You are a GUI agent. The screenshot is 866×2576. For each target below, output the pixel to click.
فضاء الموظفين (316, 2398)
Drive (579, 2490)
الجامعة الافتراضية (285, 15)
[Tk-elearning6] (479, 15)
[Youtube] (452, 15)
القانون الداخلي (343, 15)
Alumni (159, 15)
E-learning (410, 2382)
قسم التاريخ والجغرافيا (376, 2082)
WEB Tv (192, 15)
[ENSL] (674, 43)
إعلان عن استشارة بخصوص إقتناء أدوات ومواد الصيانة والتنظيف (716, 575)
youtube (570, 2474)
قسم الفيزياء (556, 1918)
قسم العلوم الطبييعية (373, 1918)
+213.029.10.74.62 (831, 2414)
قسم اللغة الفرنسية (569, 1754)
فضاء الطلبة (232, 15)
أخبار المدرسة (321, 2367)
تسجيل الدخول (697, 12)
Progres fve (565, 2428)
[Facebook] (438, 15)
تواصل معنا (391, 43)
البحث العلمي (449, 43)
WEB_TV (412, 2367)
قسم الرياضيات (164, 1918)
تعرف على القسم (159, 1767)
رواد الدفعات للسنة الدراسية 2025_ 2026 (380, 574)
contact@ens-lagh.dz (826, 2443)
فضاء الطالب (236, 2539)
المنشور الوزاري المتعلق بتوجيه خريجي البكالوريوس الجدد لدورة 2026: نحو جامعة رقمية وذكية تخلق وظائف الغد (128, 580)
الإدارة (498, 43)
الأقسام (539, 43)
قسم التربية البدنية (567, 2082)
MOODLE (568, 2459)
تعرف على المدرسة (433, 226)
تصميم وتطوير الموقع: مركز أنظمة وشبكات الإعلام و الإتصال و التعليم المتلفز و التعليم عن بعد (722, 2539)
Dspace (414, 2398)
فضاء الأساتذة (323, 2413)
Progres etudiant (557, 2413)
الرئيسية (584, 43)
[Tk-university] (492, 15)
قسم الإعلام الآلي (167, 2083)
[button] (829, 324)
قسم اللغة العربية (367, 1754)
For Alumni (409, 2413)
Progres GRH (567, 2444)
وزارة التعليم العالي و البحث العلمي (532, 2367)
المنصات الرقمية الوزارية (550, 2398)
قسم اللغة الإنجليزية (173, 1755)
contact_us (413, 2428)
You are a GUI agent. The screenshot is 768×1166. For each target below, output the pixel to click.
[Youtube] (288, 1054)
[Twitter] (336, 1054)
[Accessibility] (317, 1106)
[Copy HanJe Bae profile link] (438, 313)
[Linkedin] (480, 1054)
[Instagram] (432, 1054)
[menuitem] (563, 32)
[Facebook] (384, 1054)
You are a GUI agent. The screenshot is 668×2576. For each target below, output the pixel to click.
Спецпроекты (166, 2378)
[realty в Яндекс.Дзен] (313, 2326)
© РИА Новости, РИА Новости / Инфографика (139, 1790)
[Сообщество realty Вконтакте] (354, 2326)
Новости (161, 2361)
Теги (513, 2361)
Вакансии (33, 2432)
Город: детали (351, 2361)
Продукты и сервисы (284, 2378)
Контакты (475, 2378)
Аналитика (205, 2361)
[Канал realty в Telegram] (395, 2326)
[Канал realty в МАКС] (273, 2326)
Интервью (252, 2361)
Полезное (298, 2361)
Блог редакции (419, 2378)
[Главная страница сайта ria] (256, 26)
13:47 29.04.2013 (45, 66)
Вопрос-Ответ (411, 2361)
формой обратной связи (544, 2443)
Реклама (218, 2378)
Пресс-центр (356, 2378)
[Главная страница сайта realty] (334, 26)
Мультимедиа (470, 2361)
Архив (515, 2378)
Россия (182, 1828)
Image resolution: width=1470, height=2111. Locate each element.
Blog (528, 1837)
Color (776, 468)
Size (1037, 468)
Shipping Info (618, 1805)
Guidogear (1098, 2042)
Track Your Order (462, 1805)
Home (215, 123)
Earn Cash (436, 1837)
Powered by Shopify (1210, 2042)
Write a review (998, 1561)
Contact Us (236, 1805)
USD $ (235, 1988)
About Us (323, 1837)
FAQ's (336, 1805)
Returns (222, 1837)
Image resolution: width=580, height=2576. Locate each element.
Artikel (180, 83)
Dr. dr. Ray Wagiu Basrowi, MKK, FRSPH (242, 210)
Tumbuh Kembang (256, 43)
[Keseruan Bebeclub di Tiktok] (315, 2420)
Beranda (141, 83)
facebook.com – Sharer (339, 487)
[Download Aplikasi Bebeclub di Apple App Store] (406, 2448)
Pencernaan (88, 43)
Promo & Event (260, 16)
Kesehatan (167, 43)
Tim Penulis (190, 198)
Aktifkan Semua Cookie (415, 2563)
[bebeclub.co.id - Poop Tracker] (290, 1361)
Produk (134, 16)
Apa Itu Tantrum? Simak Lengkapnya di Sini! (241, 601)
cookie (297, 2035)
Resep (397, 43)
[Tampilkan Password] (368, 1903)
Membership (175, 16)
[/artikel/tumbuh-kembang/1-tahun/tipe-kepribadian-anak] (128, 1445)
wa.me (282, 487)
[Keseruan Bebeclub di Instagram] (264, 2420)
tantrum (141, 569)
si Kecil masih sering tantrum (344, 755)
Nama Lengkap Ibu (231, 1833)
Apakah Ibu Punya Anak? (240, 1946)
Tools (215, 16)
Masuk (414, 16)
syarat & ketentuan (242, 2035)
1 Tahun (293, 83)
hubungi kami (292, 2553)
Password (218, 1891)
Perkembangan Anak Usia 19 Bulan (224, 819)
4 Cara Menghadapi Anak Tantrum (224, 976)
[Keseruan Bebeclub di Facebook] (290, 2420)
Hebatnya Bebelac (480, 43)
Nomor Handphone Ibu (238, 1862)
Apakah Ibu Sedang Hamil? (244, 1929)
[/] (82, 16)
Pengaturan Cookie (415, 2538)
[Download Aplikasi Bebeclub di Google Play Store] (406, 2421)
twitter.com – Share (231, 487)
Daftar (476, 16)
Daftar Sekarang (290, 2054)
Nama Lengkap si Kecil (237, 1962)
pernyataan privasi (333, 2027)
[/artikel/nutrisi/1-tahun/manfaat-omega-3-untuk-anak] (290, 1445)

************

Problem requirements — Return the whole of the data, character for character.

Expected output —
You are a GUI agent. The screenshot is 866×2576. For each target below, output the pixel to click.
فضاء الموظفين (316, 2398)
Drive (579, 2490)
الجامعة الافتراضية (285, 15)
[Tk-elearning6] (479, 15)
[Youtube] (452, 15)
القانون الداخلي (343, 15)
Alumni (159, 15)
E-learning (410, 2382)
قسم التاريخ والجغرافيا (376, 2082)
WEB Tv (192, 15)
[ENSL] (674, 43)
إعلان عن استشارة بخصوص إقتناء أدوات ومواد الصيانة والتنظيف (716, 575)
youtube (570, 2474)
قسم الفيزياء (556, 1918)
قسم العلوم الطبييعية (373, 1918)
+213.029.10.74.62 (831, 2414)
قسم اللغة الفرنسية (569, 1754)
فضاء الطلبة (232, 15)
أخبار المدرسة (321, 2367)
تسجيل الدخول (697, 12)
Progres fve (565, 2428)
[Facebook] (438, 15)
تواصل معنا (391, 43)
البحث العلمي (449, 43)
WEB_TV (412, 2367)
قسم الرياضيات (164, 1918)
تعرف على القسم (159, 1767)
رواد الدفعات للسنة الدراسية 2025_ 2026 (380, 574)
contact@ens-lagh.dz (826, 2443)
فضاء الطالب (236, 2539)
المنشور الوزاري المتعلق بتوجيه خريجي البكالوريوس الجدد لدورة 2026: نحو جامعة رقمية وذكية تخلق وظائف الغد (128, 580)
الإدارة (498, 43)
الأقسام (539, 43)
قسم التربية البدنية (567, 2082)
MOODLE (568, 2459)
تعرف على المدرسة (433, 226)
تصميم وتطوير الموقع: مركز أنظمة وشبكات الإعلام و الإتصال و التعليم المتلفز و التعليم عن بعد (722, 2539)
Dspace (414, 2398)
فضاء الأساتذة (323, 2413)
Progres etudiant (557, 2413)
الرئيسية (584, 43)
[Tk-university] (492, 15)
قسم الإعلام الآلي (167, 2083)
[button] (829, 324)
قسم اللغة العربية (367, 1754)
For Alumni (409, 2413)
Progres GRH (567, 2444)
وزارة التعليم العالي و البحث العلمي (532, 2367)
المنصات الرقمية الوزارية (550, 2398)
قسم اللغة الإنجليزية (173, 1755)
contact_us (413, 2428)
You are a GUI agent. The screenshot is 768×1166. For each target below, output the pixel to click.
[Youtube] (288, 1054)
[Twitter] (336, 1054)
[Accessibility] (317, 1106)
[Copy HanJe Bae profile link] (438, 313)
[Linkedin] (480, 1054)
[Instagram] (432, 1054)
[menuitem] (563, 32)
[Facebook] (384, 1054)
You are a GUI agent. The screenshot is 668×2576. For each target below, output the pixel to click.
Спецпроекты (166, 2378)
[realty в Яндекс.Дзен] (313, 2326)
© РИА Новости, РИА Новости / Инфографика (139, 1790)
[Сообщество realty Вконтакте] (354, 2326)
Новости (161, 2361)
Теги (513, 2361)
Вакансии (33, 2432)
Город: детали (351, 2361)
Продукты и сервисы (284, 2378)
Контакты (475, 2378)
Аналитика (205, 2361)
[Канал realty в Telegram] (395, 2326)
[Канал realty в МАКС] (273, 2326)
Интервью (252, 2361)
Полезное (298, 2361)
Блог редакции (419, 2378)
[Главная страница сайта ria] (256, 26)
13:47 29.04.2013 (45, 66)
Вопрос-Ответ (411, 2361)
формой обратной связи (544, 2443)
Реклама (218, 2378)
Пресс-центр (356, 2378)
[Главная страница сайта realty] (334, 26)
Мультимедиа (470, 2361)
Архив (515, 2378)
Россия (182, 1828)
Image resolution: width=1470, height=2111. Locate each element.
Blog (528, 1837)
Color (776, 468)
Size (1037, 468)
Shipping Info (618, 1805)
Guidogear (1098, 2042)
Track Your Order (462, 1805)
Home (215, 123)
Earn Cash (436, 1837)
Powered by Shopify (1210, 2042)
Write a review (998, 1561)
Contact Us (236, 1805)
USD $ (235, 1988)
About Us (323, 1837)
FAQ's (336, 1805)
Returns (222, 1837)
Image resolution: width=580, height=2576. Locate each element.
Artikel (180, 83)
Dr. dr. Ray Wagiu Basrowi, MKK, FRSPH (242, 210)
Tumbuh Kembang (256, 43)
[Keseruan Bebeclub di Tiktok] (315, 2420)
Beranda (141, 83)
facebook.com – Sharer (339, 487)
[Download Aplikasi Bebeclub di Apple App Store] (406, 2448)
Pencernaan (88, 43)
Promo & Event (260, 16)
Kesehatan (167, 43)
Tim Penulis (190, 198)
Aktifkan Semua Cookie (415, 2563)
[bebeclub.co.id - Poop Tracker] (290, 1361)
Produk (134, 16)
Apa Itu Tantrum? Simak Lengkapnya di Sini! (241, 601)
cookie (297, 2035)
Resep (397, 43)
[Tampilkan Password] (368, 1903)
Membership (175, 16)
[/artikel/tumbuh-kembang/1-tahun/tipe-kepribadian-anak] (128, 1445)
wa.me (282, 487)
[Keseruan Bebeclub di Instagram] (264, 2420)
tantrum (141, 569)
si Kecil masih sering tantrum (344, 755)
Nama Lengkap Ibu (231, 1833)
Apakah Ibu Punya Anak? (240, 1946)
Tools (215, 16)
Masuk (414, 16)
syarat & ketentuan (242, 2035)
1 Tahun (293, 83)
hubungi kami (292, 2553)
Password (218, 1891)
Perkembangan Anak Usia 19 Bulan (224, 819)
4 Cara Menghadapi Anak Tantrum (224, 976)
[Keseruan Bebeclub di Facebook] (290, 2420)
Hebatnya Bebelac (480, 43)
Nomor Handphone Ibu (238, 1862)
Apakah Ibu Sedang Hamil? (244, 1929)
[/] (82, 16)
Pengaturan Cookie (415, 2538)
[Download Aplikasi Bebeclub di Google Play Store] (406, 2421)
twitter.com – Share (231, 487)
Daftar (476, 16)
Daftar Sekarang (290, 2054)
Nama Lengkap si Kecil (237, 1962)
pernyataan privasi (333, 2027)
[/artikel/nutrisi/1-tahun/manfaat-omega-3-untuk-anak] (290, 1445)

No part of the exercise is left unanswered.